MATERIALIZATION OF VIEWS

In this tutorial on materialization, we are going to explore the efficiency of the different options for materializing Denodo views and their impact on data retrieval. The tutorial covers the basics of scheduling jobs to maintain materialized data up-to-date. By the end, users will gain essential knowledge in managing materialization in Denodo Platform, setting the stage for improved performance and data accuracy.

As you have learnt, Denodo Platform accesses and extracts information from target sources at runtime and combines them in real-time to get the results. In other words, no local copy of the data will be stored in the Denodo Platform.

With this in mind, it is clear that some of the more traditional performance optimization practices used in database and data warehouse implementations, such as index construction, will fall outside the scope of a real-time Data Virtualization framework but strategies such as materialization can help to improve the performance of real-time source access and combination goals.

Cache architecture

The Denodo Platform advanced materialization system is based on an external data source (traditional or in-memory data source).

In the previous tutorial, Data Combination, you learned how to combine the unified customer view with its billing information, so you can have a report that lists the total amount that is due for each of your customers. It is strongly advised to complete the Data Combination tutorial before starting this one, as we are going to be using the resources (data source, base views and integrations) created on it.

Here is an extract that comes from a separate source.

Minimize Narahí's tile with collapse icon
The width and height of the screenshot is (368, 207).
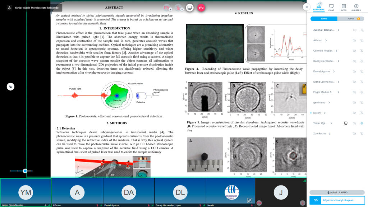coord(250,200)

If you have already completed it, please proceed to the next section. Otherwise, follow the subsequent instructions:

  1. Launch the resources needed (check how in the Installation & Bootstrapping tutorial).
  2. Log in Denodo Design Studio (user/password: admin/admin)
  3. Import this VQL to Denodo by clicking into File > Import. Drag ‘n' drop the file and select your preferred database (in our example, "tutorial"):

Design Studio - File menu

Design Studio - Import wizard

If all steps have been executed correctly, you should observe the following in the Design Studio's elements tree:

Design Studio - Elements tree

Great! Now it's time to start the tutorial!

Denodo Platform is an important component of any data management infrastructure, but not the only one. When measuring performance, it is important to make sure which of the elements are bottlenecks. For example, a data source might be returning data in a slow fashion; in some cases you will be able to increase the performance by adding a new index to that source. If these actions cannot be performed, you can configure an intelligent caching system in Denodo to speed up your queries.

Let's see some use cases where you can use materialization:

  1. Some data sources might be slow and you want to speed up the queries hitting those data sources.
  2. You want to avoid high workloads in the data sources.
  3. Pre-compute and store in the materialization system costly transformations, so they do not need to be recomputed in real-time.
  4. You want to delegate (or speed up) some queries with data coming from several different data sources.
  5. Protect the system against potential unavailability of data sources (especially when they are external sources).

In this tutorial you will see how to:

  • Activate the Cache Module in Denodo Platform
  • Enable Materialization in Base and Integration Views
  • View Some Examples of Different Materialization Types
  • Scheduling refreshes of the materialized data

Denodo Platform includes a module to store local copies of the data as required in an external data source.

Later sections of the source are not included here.